Por que o enquadramento é inconstitucional
A Constituição condiciona a investidura em cargo público à aprovação em concurso, e o art. 39, § 1º, II, vincula a fixação dos padrões de vencimento aos requisitos de investidura de cada cargo. Quando a lei ou a Administração transpõe servidor de cargo de nível médio para cargo de nível superior, ela cria uma forma de provimento derivado que contorna essas exigências.
O vício não é apenas formal: o servidor passa a ocupar cargo para o qual nunca disputou seleção com os demais interessados que possuem a formação exigida. Por isso, o entendimento trata o enquadramento como burla ao concurso público, e não como simples reorganização de carreira.

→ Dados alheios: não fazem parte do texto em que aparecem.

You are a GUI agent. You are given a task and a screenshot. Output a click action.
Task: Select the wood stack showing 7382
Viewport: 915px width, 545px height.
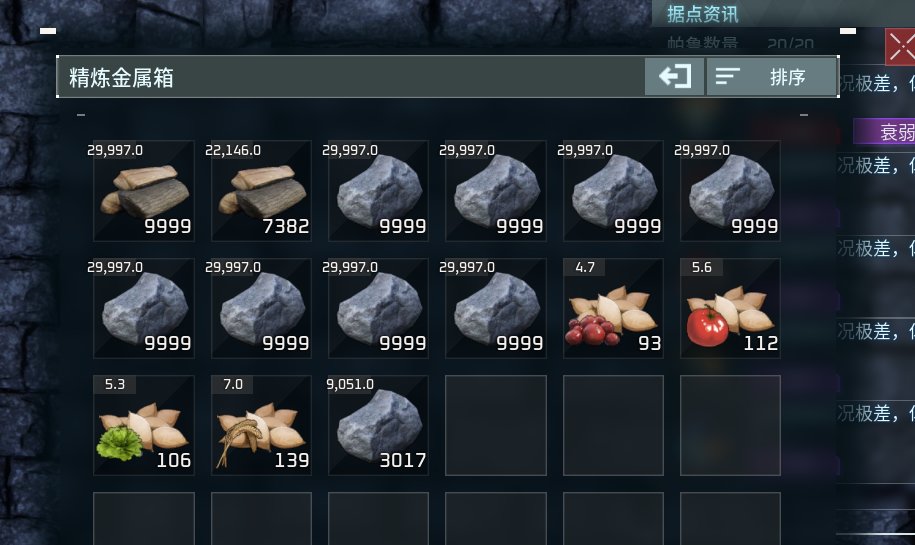261,191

O que isso significa na prática
Planos de cargos e leis de reestruturação de carreira não podem servir de atalho para transformar cargo de nível médio em cargo de nível superior com aproveitamento automático dos ocupantes. Quem pretende ascender a carreira com exigência de curso superior precisa, em regra, prestar novo concurso.
A validade de cada reestruturação depende do desenho concreto da lei: os tribunais examinam caso a caso se houve mera reorganização de atribuições compatíveis ou verdadeira transposição para cargo distinto, esta última vedada.